··· THE RECORDS ···
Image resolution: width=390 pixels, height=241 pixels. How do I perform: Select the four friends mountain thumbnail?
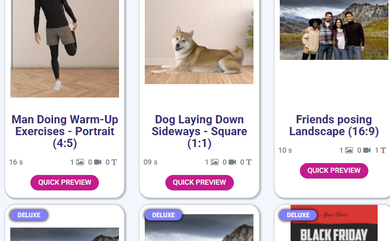tap(334, 30)
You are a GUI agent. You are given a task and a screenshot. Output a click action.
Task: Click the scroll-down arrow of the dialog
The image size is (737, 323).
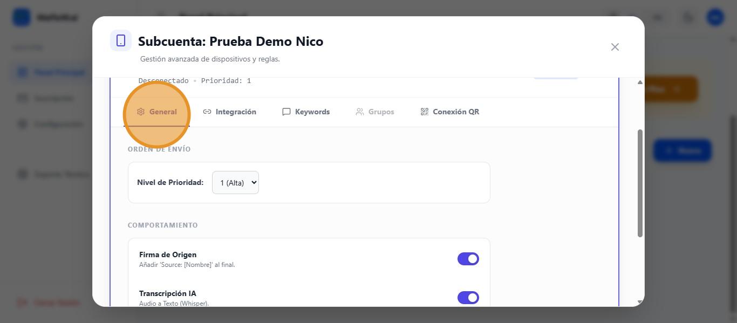click(x=640, y=302)
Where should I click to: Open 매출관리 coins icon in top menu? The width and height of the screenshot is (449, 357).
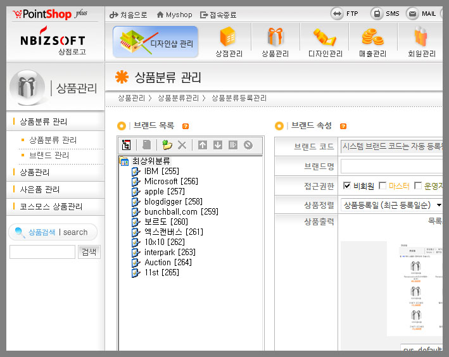(x=372, y=41)
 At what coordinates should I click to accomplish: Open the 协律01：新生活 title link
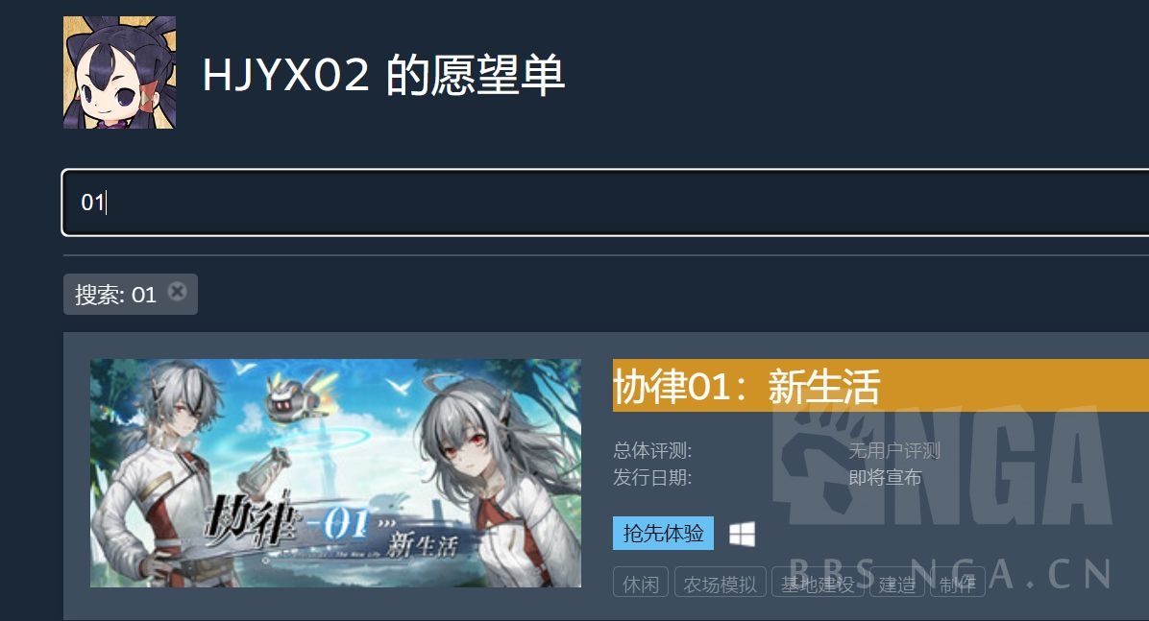[x=746, y=386]
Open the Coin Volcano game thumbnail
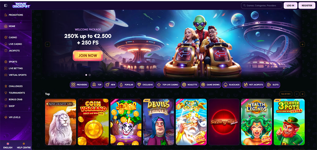 click(93, 122)
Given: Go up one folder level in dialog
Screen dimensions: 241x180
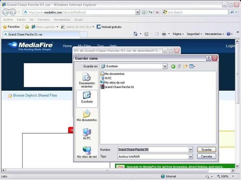Looking at the screenshot, I should pos(179,66).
···
> _EXERCISE REQUIREMENTS_:
Reproduce the complete set of records verbatim and omit the pictures.

> _EXERCISE SOLUTION_:
Image resolution: width=390 pixels, height=241 pixels. How do I perform: Select the four friends mountain thumbnail?
tap(334, 30)
You are a GUI agent. You are given a task and a screenshot. Output a click action.
Task: Click the scroll-down arrow of the dialog
The image size is (737, 323).
click(x=640, y=302)
Where should I click to: Open 매출관리 coins icon in top menu? The width and height of the screenshot is (449, 357).
(x=372, y=41)
 At what coordinates should I click to accomplish: Open the 协律01：新生活 title link
[x=746, y=386]
Open the Coin Volcano game thumbnail
 click(93, 122)
Given: Go up one folder level in dialog
Screen dimensions: 241x180
Looking at the screenshot, I should pos(179,66).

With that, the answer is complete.